ACTION ITEM
The data should be restated word for word, in full.

DATA TO EXAMINE
☆ ☆ ☆ ☆ ☆ ☆ ☆

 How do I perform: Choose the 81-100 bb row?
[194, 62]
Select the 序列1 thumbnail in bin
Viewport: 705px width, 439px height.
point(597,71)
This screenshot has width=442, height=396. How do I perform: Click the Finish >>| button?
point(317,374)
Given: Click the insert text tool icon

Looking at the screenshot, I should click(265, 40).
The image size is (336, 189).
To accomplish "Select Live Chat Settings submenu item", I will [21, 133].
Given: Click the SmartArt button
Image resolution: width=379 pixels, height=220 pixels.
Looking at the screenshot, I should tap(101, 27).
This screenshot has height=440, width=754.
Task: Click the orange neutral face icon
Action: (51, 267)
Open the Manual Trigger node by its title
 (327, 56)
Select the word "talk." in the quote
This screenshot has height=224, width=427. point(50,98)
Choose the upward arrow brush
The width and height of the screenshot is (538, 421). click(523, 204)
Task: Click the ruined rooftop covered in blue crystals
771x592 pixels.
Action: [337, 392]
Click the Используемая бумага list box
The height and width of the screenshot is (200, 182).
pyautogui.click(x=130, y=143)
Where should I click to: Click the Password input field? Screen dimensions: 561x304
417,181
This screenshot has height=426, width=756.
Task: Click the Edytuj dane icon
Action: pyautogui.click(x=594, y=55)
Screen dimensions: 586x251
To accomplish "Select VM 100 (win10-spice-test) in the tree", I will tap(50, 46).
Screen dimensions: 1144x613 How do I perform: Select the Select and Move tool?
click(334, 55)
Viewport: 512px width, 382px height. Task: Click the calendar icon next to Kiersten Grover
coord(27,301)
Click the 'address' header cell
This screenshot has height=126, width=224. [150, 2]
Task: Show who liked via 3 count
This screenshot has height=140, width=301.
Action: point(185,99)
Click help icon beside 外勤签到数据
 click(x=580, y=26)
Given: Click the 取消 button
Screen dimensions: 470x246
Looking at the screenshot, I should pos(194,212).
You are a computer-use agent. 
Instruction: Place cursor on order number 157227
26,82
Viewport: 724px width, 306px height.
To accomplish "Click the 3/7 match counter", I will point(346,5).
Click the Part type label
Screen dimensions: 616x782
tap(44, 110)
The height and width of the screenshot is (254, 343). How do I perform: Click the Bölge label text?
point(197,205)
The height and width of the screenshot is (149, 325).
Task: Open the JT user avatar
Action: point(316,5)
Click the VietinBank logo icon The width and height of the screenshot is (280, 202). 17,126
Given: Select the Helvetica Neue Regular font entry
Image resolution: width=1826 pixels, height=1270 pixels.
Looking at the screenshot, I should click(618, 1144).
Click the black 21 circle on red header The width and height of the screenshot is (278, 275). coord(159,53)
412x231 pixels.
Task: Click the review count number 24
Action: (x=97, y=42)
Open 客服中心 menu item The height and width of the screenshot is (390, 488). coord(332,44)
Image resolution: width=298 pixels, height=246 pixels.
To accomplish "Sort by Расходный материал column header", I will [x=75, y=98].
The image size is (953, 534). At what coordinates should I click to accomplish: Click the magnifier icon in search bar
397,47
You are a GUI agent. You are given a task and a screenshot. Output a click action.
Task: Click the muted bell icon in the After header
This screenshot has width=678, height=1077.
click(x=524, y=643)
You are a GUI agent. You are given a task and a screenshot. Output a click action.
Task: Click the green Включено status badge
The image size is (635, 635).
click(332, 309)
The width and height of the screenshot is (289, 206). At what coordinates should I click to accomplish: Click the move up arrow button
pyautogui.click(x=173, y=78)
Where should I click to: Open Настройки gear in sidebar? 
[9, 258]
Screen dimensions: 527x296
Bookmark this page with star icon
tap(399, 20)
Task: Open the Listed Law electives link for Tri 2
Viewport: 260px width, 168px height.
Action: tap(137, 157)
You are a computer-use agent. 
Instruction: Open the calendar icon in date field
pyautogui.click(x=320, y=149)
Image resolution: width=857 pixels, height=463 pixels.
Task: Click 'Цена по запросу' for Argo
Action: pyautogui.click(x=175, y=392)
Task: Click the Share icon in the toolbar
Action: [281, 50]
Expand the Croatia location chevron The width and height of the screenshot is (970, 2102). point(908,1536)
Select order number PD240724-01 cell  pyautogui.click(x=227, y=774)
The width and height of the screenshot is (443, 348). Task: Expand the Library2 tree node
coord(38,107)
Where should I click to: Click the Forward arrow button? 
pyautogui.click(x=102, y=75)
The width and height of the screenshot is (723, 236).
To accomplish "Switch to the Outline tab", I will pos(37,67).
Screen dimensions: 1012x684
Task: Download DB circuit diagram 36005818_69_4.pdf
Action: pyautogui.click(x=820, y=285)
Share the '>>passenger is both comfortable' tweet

☆ ☆ ☆ ☆ ☆ ☆ ☆

WRITTEN ANSWER
 How do I perform: Choose the 81-100 bb row?
[194, 62]
Select the 序列1 thumbnail in bin
Viewport: 705px width, 439px height.
point(597,71)
This screenshot has width=442, height=396. How do I perform: Click the Finish >>| button?
point(317,374)
Given: Click the insert text tool icon

Looking at the screenshot, I should click(265, 40).
The image size is (336, 189).
To accomplish "Select Live Chat Settings submenu item", I will [21, 133].
Given: Click the SmartArt button
Image resolution: width=379 pixels, height=220 pixels.
Looking at the screenshot, I should tap(101, 27).
This screenshot has height=440, width=754.
Task: Click the orange neutral face icon
Action: (51, 267)
Open the Manual Trigger node by its title
 (327, 56)
Select the word "talk." in the quote
This screenshot has height=224, width=427. point(50,98)
Choose the upward arrow brush
The width and height of the screenshot is (538, 421). click(523, 204)
Task: Click the ruined rooftop covered in blue crystals
771x592 pixels.
Action: [337, 392]
Click the Используемая бумага list box
The height and width of the screenshot is (200, 182).
pyautogui.click(x=130, y=143)
Where should I click to: Click the Password input field? Screen dimensions: 561x304
417,181
This screenshot has height=426, width=756.
Task: Click the Edytuj dane icon
Action: pyautogui.click(x=594, y=55)
Screen dimensions: 586x251
To accomplish "Select VM 100 (win10-spice-test) in the tree", I will tap(50, 46).
Screen dimensions: 1144x613 How do I perform: Select the Select and Move tool?
click(334, 55)
Viewport: 512px width, 382px height. Task: Click the calendar icon next to Kiersten Grover
coord(27,301)
Click the 'address' header cell
This screenshot has height=126, width=224. [150, 2]
Task: Show who liked via 3 count
This screenshot has height=140, width=301.
Action: point(185,99)
Click help icon beside 外勤签到数据
 click(x=580, y=26)
Given: Click the 取消 button
Screen dimensions: 470x246
Looking at the screenshot, I should pos(194,212).
You are a computer-use agent. 
Instruction: Place cursor on order number 157227
26,82
Viewport: 724px width, 306px height.
To accomplish "Click the 3/7 match counter", I will point(346,5).
Click the Part type label
Screen dimensions: 616x782
tap(44, 110)
The height and width of the screenshot is (254, 343). How do I perform: Click the Bölge label text?
point(197,205)
The height and width of the screenshot is (149, 325).
Task: Open the JT user avatar
Action: point(316,5)
Click the VietinBank logo icon The width and height of the screenshot is (280, 202). 17,126
Given: Select the Helvetica Neue Regular font entry
Image resolution: width=1826 pixels, height=1270 pixels.
Looking at the screenshot, I should click(618, 1144).
Click the black 21 circle on red header The width and height of the screenshot is (278, 275). coord(159,53)
412x231 pixels.
Task: Click the review count number 24
Action: (x=97, y=42)
Open 客服中心 menu item The height and width of the screenshot is (390, 488). coord(332,44)
Image resolution: width=298 pixels, height=246 pixels.
To accomplish "Sort by Расходный материал column header", I will [x=75, y=98].
The image size is (953, 534). At what coordinates should I click to accomplish: Click the magnifier icon in search bar
397,47
You are a GUI agent. You are given a task and a screenshot. Output a click action.
Task: Click the muted bell icon in the After header
This screenshot has width=678, height=1077.
click(x=524, y=643)
You are a GUI agent. You are given a task and a screenshot. Output a click action.
Task: Click the green Включено status badge
The image size is (635, 635).
click(332, 309)
The width and height of the screenshot is (289, 206). At what coordinates should I click to accomplish: Click the move up arrow button
pyautogui.click(x=173, y=78)
Where should I click to: Open Настройки gear in sidebar? 
[9, 258]
Screen dimensions: 527x296
Bookmark this page with star icon
tap(399, 20)
Task: Open the Listed Law electives link for Tri 2
Viewport: 260px width, 168px height.
Action: tap(137, 157)
You are a computer-use agent. 
Instruction: Open the calendar icon in date field
pyautogui.click(x=320, y=149)
Image resolution: width=857 pixels, height=463 pixels.
Task: Click 'Цена по запросу' for Argo
Action: pyautogui.click(x=175, y=392)
Task: Click the Share icon in the toolbar
Action: [281, 50]
Expand the Croatia location chevron The width and height of the screenshot is (970, 2102). point(908,1536)
Select order number PD240724-01 cell  pyautogui.click(x=227, y=774)
The width and height of the screenshot is (443, 348). Task: Expand the Library2 tree node
coord(38,107)
Where should I click to: Click the Forward arrow button? 
pyautogui.click(x=102, y=75)
The width and height of the screenshot is (723, 236).
To accomplish "Switch to the Outline tab", I will pos(37,67).
Screen dimensions: 1012x684
Task: Download DB circuit diagram 36005818_69_4.pdf
Action: pyautogui.click(x=820, y=285)
Share the '>>passenger is both comfortable' tweet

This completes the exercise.